I've always felt proud to be his daughter. I felt extra-proud within my pain and sorrow that he received such a send-off from the country he loved and fought for.
As a little girl who was constantly taught to be proud and felt proud to be born a Puerto Rican as well as an American, I found it difficult to deal when others thought I was less-than because of my heritage.
Going to school and having to defend my accent, the curl of my hair, the brownness of my skin, made me question my father's seemingly blind love for our great nation.
It hurt when the other kids would tell me that their parents said that Puerto Ricans were ignorant, uneducated, and lazy.
It angered me when my raised hand was ignored in class. I was furious when my teachers spoke down to me, explaining whatever lesson was at hand as if I had a learning disability.
I would become exhausted having to tell people I'd just met that I was not an immigrant but a United States citizen. I'd have to explain it over and over and over, even to this very day.

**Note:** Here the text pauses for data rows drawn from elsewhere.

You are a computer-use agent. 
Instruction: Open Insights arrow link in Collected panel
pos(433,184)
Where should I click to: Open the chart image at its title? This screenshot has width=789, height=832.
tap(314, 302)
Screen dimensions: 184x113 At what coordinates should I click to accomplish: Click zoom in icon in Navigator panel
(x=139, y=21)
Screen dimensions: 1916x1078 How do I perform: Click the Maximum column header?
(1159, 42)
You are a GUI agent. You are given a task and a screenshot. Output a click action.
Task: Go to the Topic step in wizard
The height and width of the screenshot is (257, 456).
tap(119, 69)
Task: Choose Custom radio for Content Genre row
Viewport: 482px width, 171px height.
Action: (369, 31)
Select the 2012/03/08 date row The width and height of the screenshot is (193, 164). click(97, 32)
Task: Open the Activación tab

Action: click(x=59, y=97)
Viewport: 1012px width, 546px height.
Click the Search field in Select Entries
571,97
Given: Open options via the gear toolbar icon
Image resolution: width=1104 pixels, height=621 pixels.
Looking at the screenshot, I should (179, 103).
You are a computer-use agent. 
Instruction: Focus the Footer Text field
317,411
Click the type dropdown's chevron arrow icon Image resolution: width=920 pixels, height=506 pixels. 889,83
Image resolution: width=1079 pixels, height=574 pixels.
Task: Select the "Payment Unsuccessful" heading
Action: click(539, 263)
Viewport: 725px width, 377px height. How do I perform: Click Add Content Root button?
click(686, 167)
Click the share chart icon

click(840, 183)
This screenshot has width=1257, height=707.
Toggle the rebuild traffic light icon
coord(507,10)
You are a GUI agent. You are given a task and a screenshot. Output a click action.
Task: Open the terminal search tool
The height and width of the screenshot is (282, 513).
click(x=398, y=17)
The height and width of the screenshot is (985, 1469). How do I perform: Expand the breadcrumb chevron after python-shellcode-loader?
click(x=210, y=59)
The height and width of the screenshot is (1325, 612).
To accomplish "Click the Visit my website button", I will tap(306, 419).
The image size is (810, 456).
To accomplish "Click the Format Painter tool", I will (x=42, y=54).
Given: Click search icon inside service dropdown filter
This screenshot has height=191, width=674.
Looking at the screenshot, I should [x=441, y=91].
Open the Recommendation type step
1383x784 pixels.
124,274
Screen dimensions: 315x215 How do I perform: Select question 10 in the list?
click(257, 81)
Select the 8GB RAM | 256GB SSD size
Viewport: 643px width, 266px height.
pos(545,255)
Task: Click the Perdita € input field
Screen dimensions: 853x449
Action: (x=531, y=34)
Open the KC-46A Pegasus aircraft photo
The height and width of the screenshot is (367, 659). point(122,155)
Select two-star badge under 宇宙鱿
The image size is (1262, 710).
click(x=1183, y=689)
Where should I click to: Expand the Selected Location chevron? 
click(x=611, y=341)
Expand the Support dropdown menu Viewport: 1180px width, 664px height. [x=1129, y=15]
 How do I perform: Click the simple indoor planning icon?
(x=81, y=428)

Still, I had my father's voice in my head, and I'd puff out my chest and tell myself that I was just as smart and probably smarter than most, and, most important, I had as much of a right to stand on this soil as they did. They could kicks rocks for all I cared. Those thoughts were expressed in some ugly wars of words when I was a kid, and at times fists were thrown. But I was a Puerto Rican American, damn it, and you can't speak to me or treat me that way!